Mon sommeil de cette nuit fut entrecoupé de soubresauts et de rêves pénibles où la figure blême du moine Astuto passait et repassait devant mes yeux, tantôt de profil et tantôt de face, éclairant comme une pâle lune un paysage brumeux ou grouillaient, sautillaient, rampaient une foule d’êtres bizarres, rougeâtres, demi-nus, armés d’arcs et de flèches et coiffés de plumes multicolores. Ces larves hideuses, brillant d’une lueur émanée d’elles-mêmes, se montraient et disparaissaient tour à tour, pareilles à ces étincelles qu’on voit courir sur du papier brûlé. Les premières clartés de l’aurore mirent fin à ce cauchemar. Ce fut avec un inexprimable plaisir que je saluai son apparition et que j’allai respirer l’air frais du matin. À l’occident, le ciel présentait une succession de teintes bleues, lilas et citron qui, en s’avançant du côté de l’est, où s’allait montrer le soleil, s’amalgamaient et se fondaient dans un admirable ton de rose à cent feuilles. Jamais je n’avais si bien compris la vérité locale de l’épithète de rododactulos que le Mélésigène donne à la fille de Titan et de Ghè.
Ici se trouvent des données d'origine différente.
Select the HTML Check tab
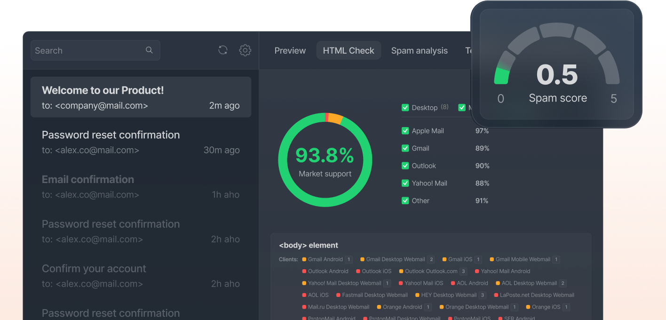This screenshot has height=320, width=666. tap(349, 51)
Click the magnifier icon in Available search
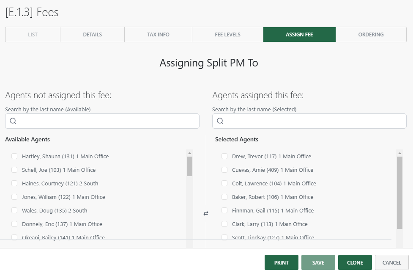Image resolution: width=413 pixels, height=273 pixels. coord(13,121)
Tout dormait encore dans l’hacienda, jusqu’aux chiens de garde, molosses hargneux et terribles, redoutés des Indiens. En me voyant traverser la cour, ils entr’ouvrirent un œil somnolent et battirent le sol de leur queue, comme pour me dire qu’en qualité d’ami de la maison je pouvais aller et venir sans crainte. Je pris au hasard le premier sentier qui s’offrit à moi. Bientôt je me trouvai au milieu de terrains incultes, couverts de grandes broussailles et de hauts buissons que dépassaient les têtes des ingas et des genipahüas. Une ombre bleuâtre voilait encore ces fourrés. Des bruissements inquiets agitaient leurs branchages. Les becs-fins, les sitelles, les tangaras s’éveillaient, secouaient leurs plumes, étiraient leurs ailes et commençaient mezzo voce leur prière à Dieu, que les premiers rayons du soleil allaient changer en hymne d’allégresse.
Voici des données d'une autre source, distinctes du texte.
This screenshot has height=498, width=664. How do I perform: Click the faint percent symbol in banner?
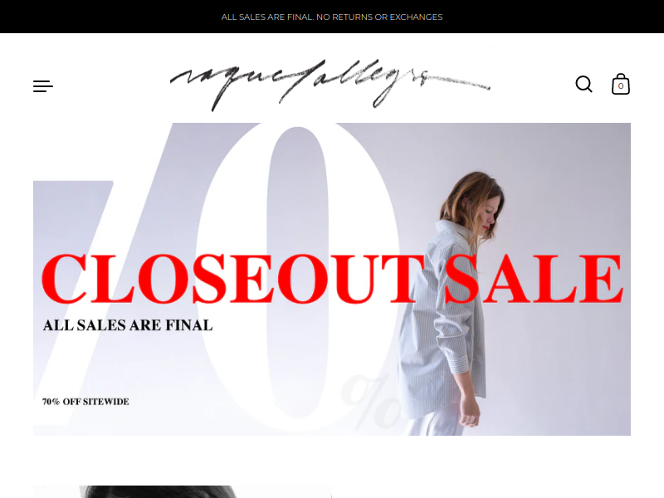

Les diverses parties de l’hacienda m’étaient assez connues pour que je pusse retrouver mon chemin à travers ce labyrinthe végétal dans les détours duquel un autre se fût égaré. Tournant le dos au sud, je marchai vers le nord, écartant de mon mieux les épines, les dards, les aiguillons de cent plantes hostiles qui me harcelaient au passage, et j’arrivai sur le bord de la barranca ou talus à pic qui termine la ferme de Bellavista du côté de la rivière et de l’Urusayhua. La vieille montagne que je revoyais après cinq ans d’absence, avait toujours cet aspect formidable qui m’avait frappé lors de ma première visite. Non-seulement elle dominait tous les environs, mais elle donnait aux objets voisins des proportions lilliputiennes. Près d’elle, les blocs énormes échoués sur la plage n’étaient plus que des cailloux ordinaires, et les arbres de cent pieds de hauteur, debout sur ses assises inférieures, semblaient de frêles graminées. Les rayons du soleil, qui venaient de dépasser l’horizon, éclairaient en plein la tête et les épaules du colosse, mais n’avaient pas encore atteint sa base. Toute cette partie du paysage, coupée de l’ouest à l’est par le rio de Santa-Ana, flottait dans un brouillard léger ravivé par des glacis bleus et argent d’une suavité incomparable. L’absence momentanée d’oiseaux et d’insectes, l’immobilité du feuillage, qu’aucun vent n’agitait, donnaient à ce site, encore endormi dans les vapeurs du matin, un caractère de beauté juvénile, de splendeur voilée et de calme sérénité.